In this new collection of short stories that Ben Fountain declares “all marvels,” Robin Romm (author of The Mercy Papers) revels in the mess behind the slick veneer of modern life. A financially-strapped college student sells her sought after “Ivy League eggs” to a movie star, then wrestles with her feelings as the child grows up in the public eye. A long-married wife in the midst of a bungled kitchen remodel imagines the excitement of her neighbor’s unstable erotic life. Isolated by quarantine, a young widow contends with a talking daffodil that panders to her in therapy-speak. Disquieting, original and strangely reassuring, these ten new stories make quick work of the easy truths and thoughtless salvos that keep us from seeing the wildness of our irreducible lives.

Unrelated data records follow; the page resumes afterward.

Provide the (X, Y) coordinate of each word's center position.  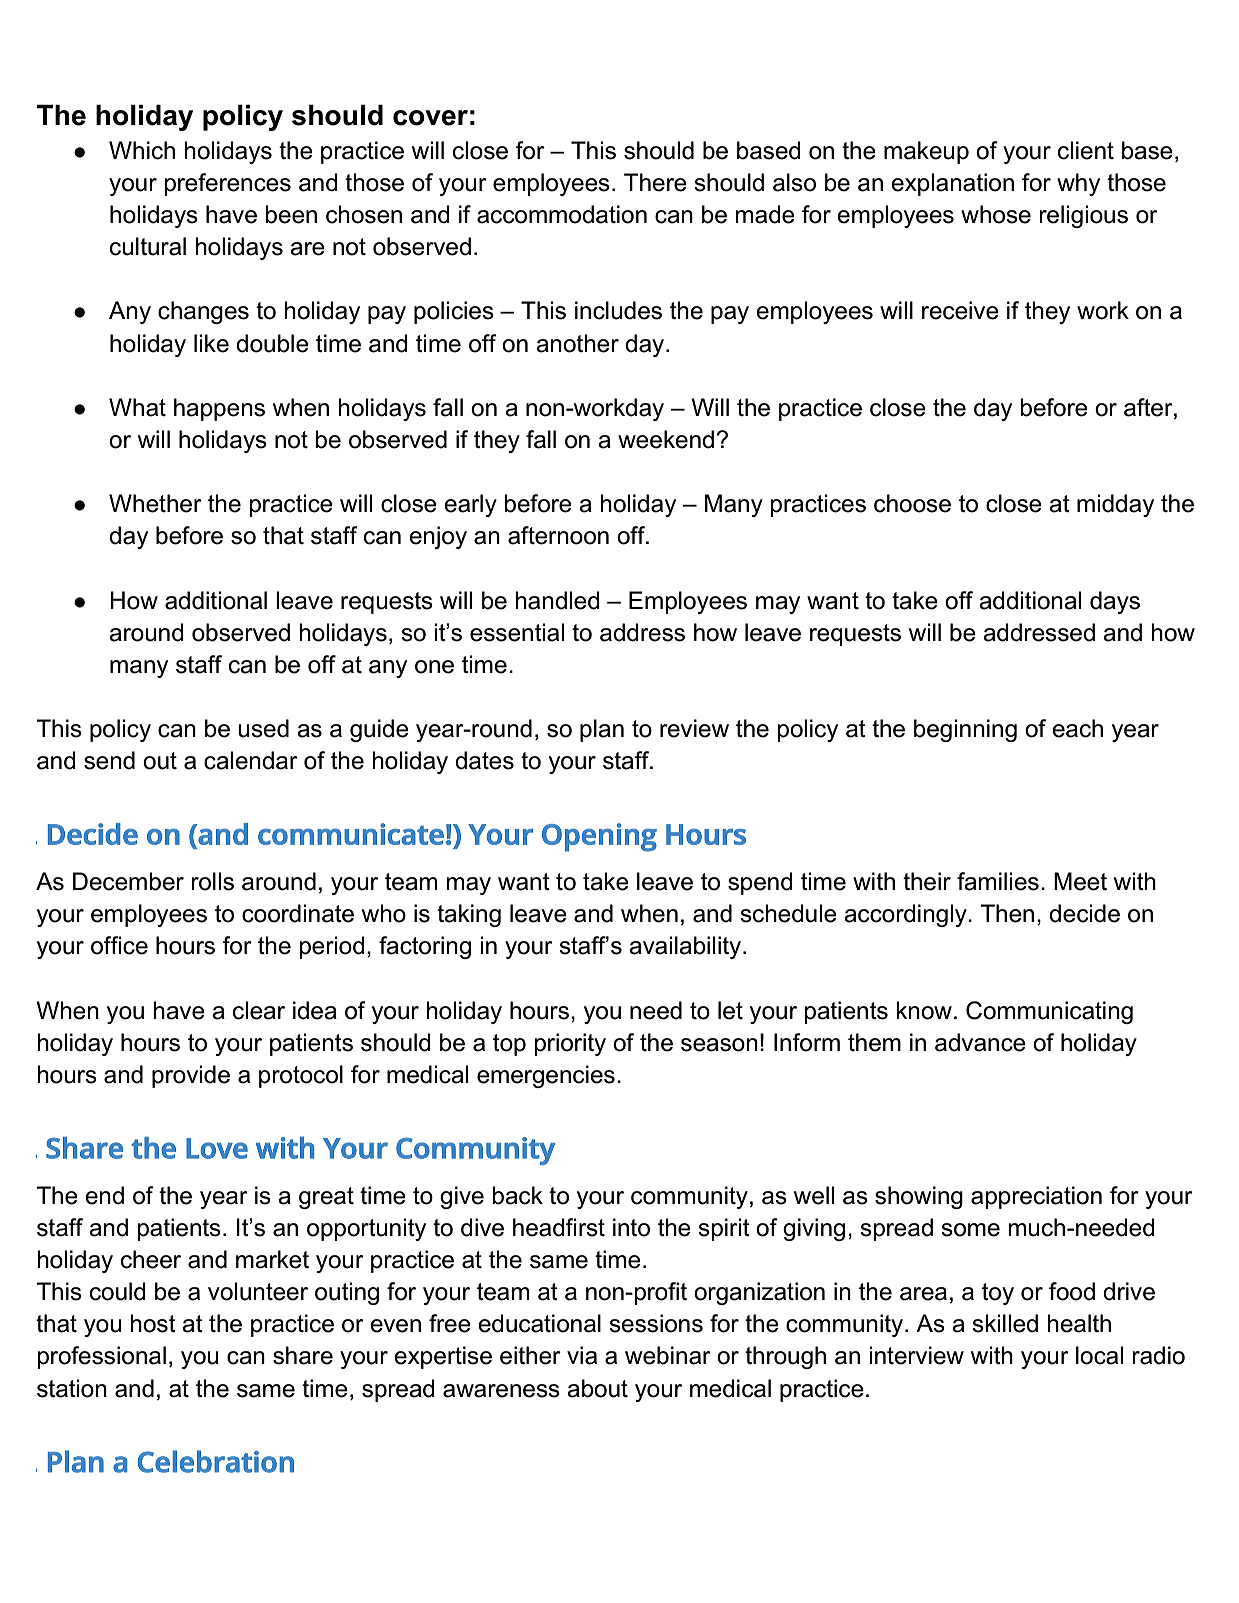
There (655, 182)
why (1078, 184)
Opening (599, 837)
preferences (227, 184)
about (597, 1388)
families (998, 881)
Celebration (216, 1461)
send (109, 760)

Robin Romm is the author of two books, The Mother Garden (stories) and The Mercy Papers (a memoir). The Mercy Papers received the cover review of the New York Times Book Review ("a furious blaze of a book") in January 2009. The Mother Garden was a finalist for the PEN USA prize and the Northern California Independent Bookseller Book of the Year Award. She teaches in the MFA program at New Mexico State.
The stories in this book are SO good, so rich and fully developed. Robin Romm creates entire worlds, fully realized characters in such short spaces. She also continuously surprises me. Sentences that fill me with awe.
And plots! A mother who comes back as a ghost with a pointed mission, a gunman at an AWP writers conference.
I'm still reading but I feel compelled to post this review now. It's been a long time since I have fallen this hard for a short story collection.
Hard to pick a favorite from this collection but “Marital Problems” is a contender (the O’Henry committee was right) and the title story “Radical Empathy” (Robin knew it was worth naming the book after it) is probably the winner. “A Gun in the First Act” is an absurdist sendup of academia that stands out and “Soothsaying” is my personal favorite from the proverbial B sides.